§ **Work instruction 1**:
Answer these from the interview transcript below:
(a) About how many people live in Kherson?
(b) In which two places were similar state-lets set up in 2014?
(c) What does Mike Kofman call the alleged referendum plan?

§ **Document excerpt**:

▬▬▬▬▬▬▬▬▬▬

Dmitri Alperovitch  39:33

Mike, let's talk about the aims of the operation and how they may have changed. One of the most interesting kind of rumors but seems somewhat substantiated, that have come out in the last few days, is the alleged attempt by the Russian authorities, that have taken over Kherson, which is so far the largest city that they've taken over of about 300,000 people, that apparently they want to do a referendum there to establish a Kherson National Republic. Another one of those state-lets, like they did in Donetsk and Luhansk back in 2014. That was really fascinating. And I wonder if you have any thoughts on that? Do you think that they want to split up Ukraine into, you know, a bunch of these state-lets in the territories that they take and make sure that it can't function as a country?

Mike Kofman  40:21

I honestly doubt that, I suspect that that's just a pretty good pressure campaign they're pushing, in order to show Zelensky that they have a plan B that they do want to partition the country. This is essentially a negotiation scheme. I don't think they want a Kherson sort of People Republic. Of course, if they're not able to achieve their broader war aims. Yeah, I suspect, they might be willing to go through with a partition. But I highly doubt that's Russia's first choice. And I think they're organizing these things in order to apply pressure right to signal that this could be possible in order to coerce Zelensky into agreeing to terms.

▬▬▬▬▬▬▬▬▬▬

§ **Records for this exercise**:
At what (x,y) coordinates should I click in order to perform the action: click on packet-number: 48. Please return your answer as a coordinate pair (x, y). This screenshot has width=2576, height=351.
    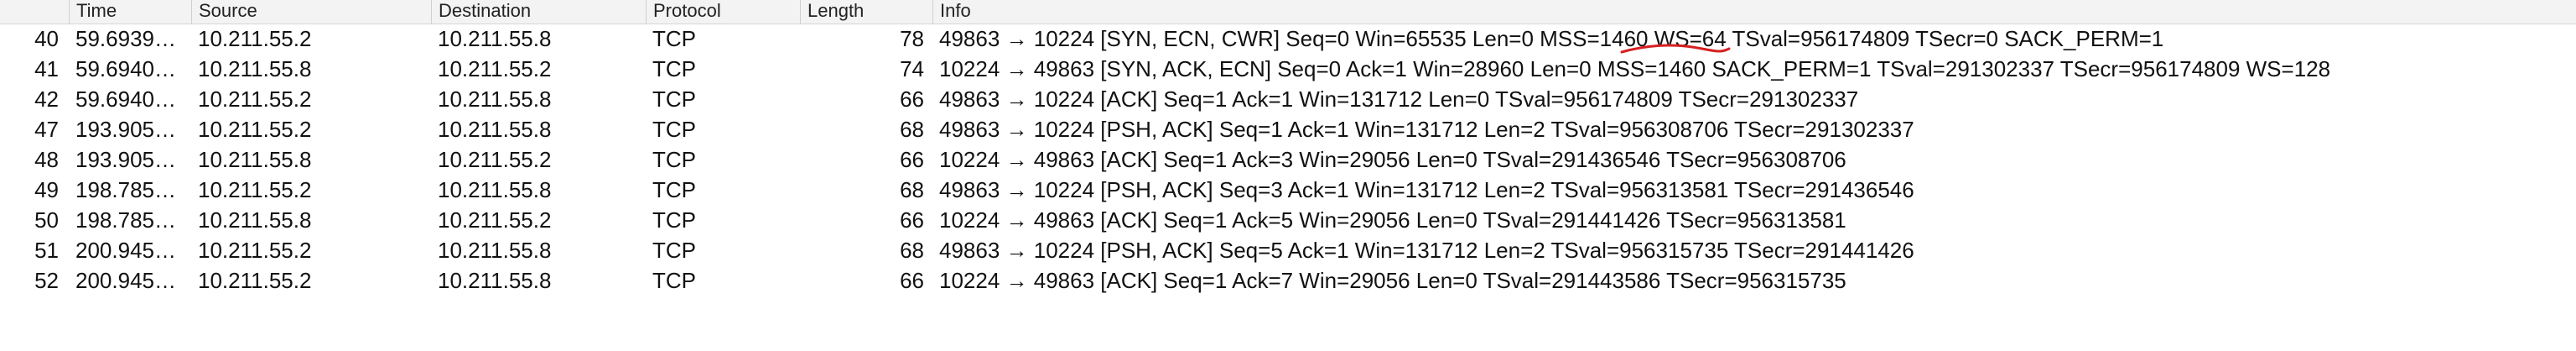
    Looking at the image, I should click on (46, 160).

▬▬▬▬▬▬▬▬▬▬

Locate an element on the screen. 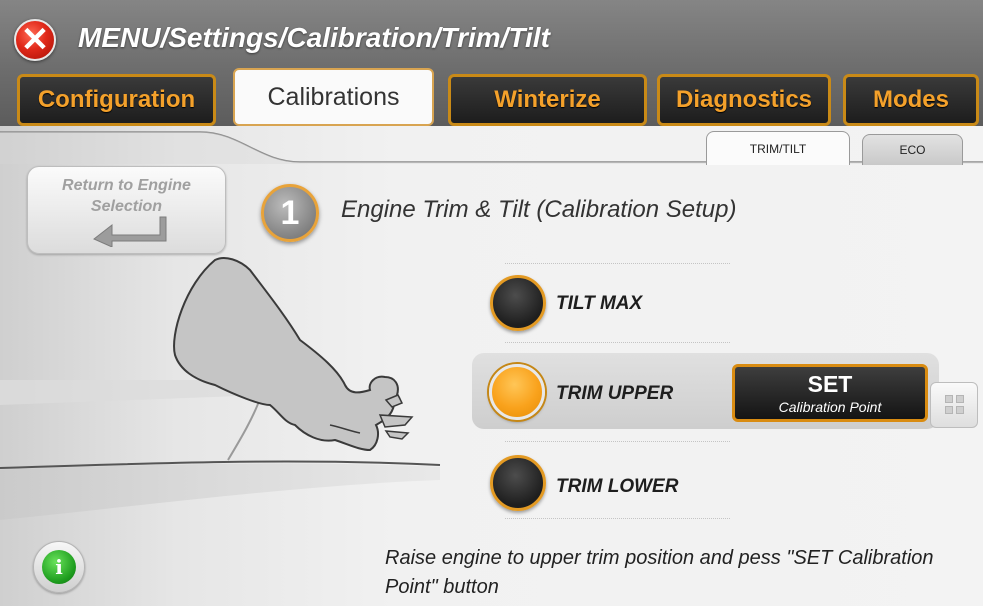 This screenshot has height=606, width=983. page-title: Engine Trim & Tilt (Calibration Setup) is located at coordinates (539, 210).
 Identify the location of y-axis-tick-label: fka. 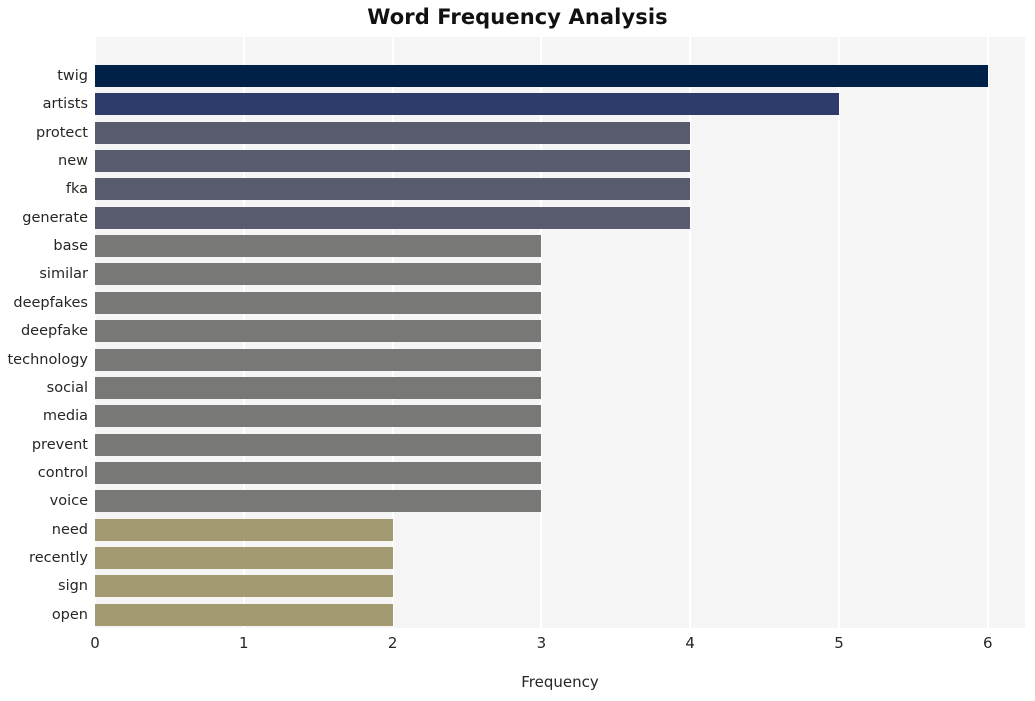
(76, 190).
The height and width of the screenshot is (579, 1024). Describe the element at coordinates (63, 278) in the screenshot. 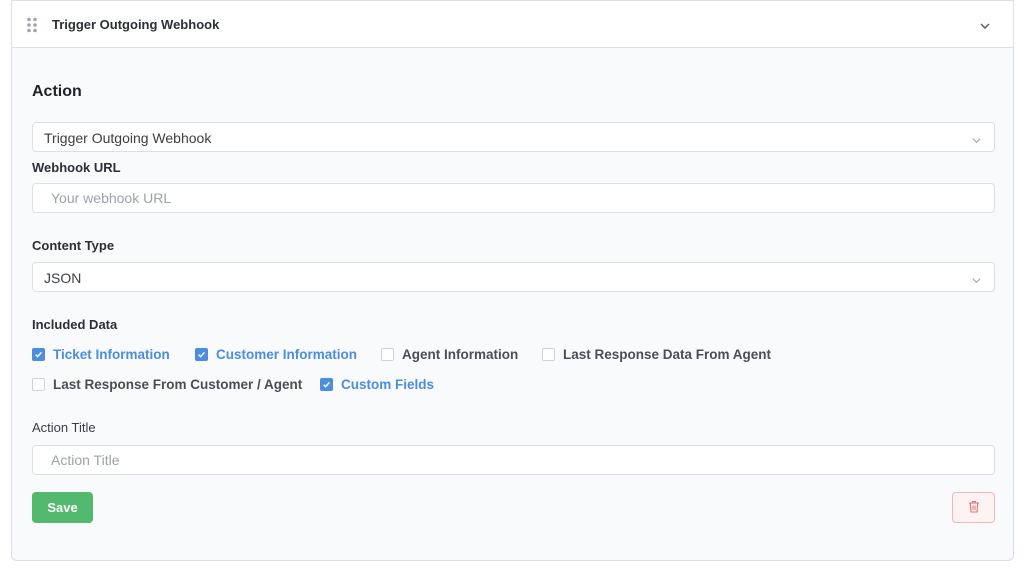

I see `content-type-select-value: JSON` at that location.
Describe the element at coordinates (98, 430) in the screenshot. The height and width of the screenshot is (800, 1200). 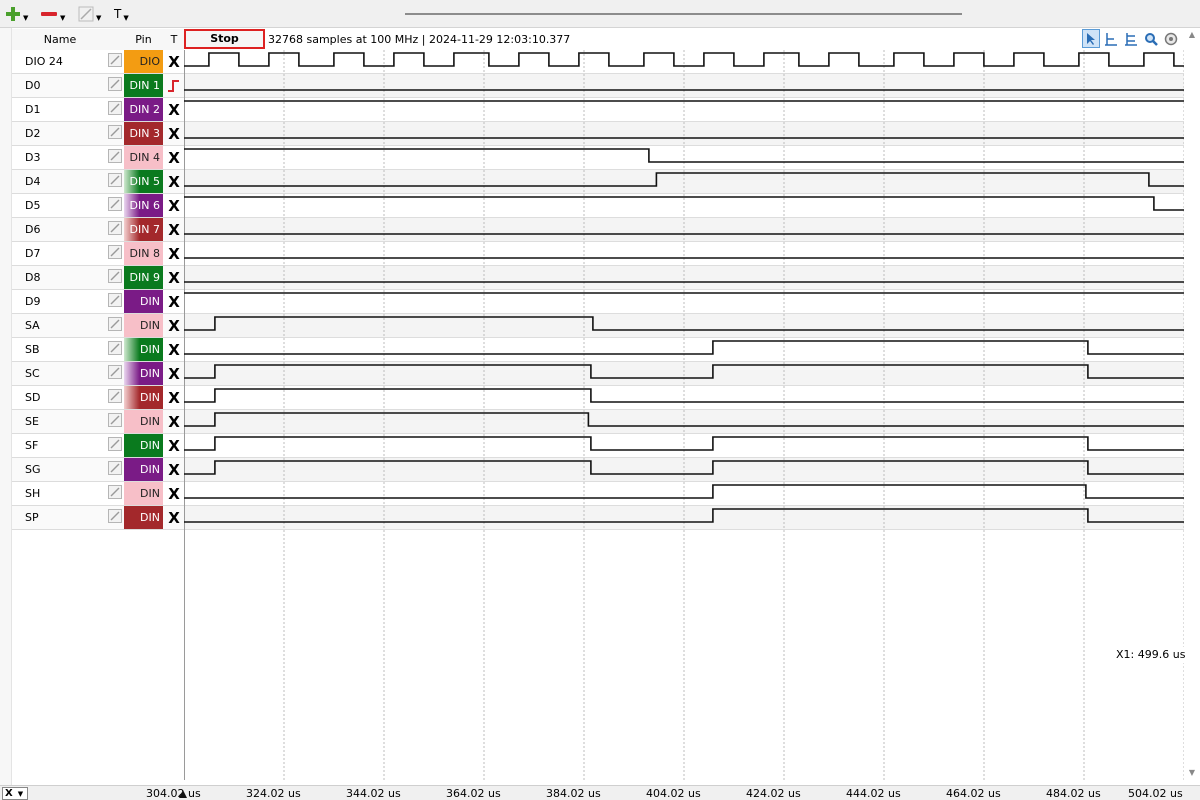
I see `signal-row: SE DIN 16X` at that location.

▬▬▬▬▬▬▬▬▬▬

§ **Work instruction 2**: From the records above, extract the part that opens with the line containing "At what (x,y)" and closes with the line containing "Looking at the", including both of those lines. Leave the pictures out.

§ **Your solution 1**:
(a) About 300,000 people.
(b) Donetsk and Luhansk.
(c) A negotiation scheme, or a pressure campaign meant to coerce Zelensky into agreeing to terms.

§ **Your solution 2**:
At what (x,y) coordinates should I click in order to perform the action: click on packet-number: 48. Please return your answer as a coordinate pair (x, y). This screenshot has width=2576, height=351.
    Looking at the image, I should click on (46, 160).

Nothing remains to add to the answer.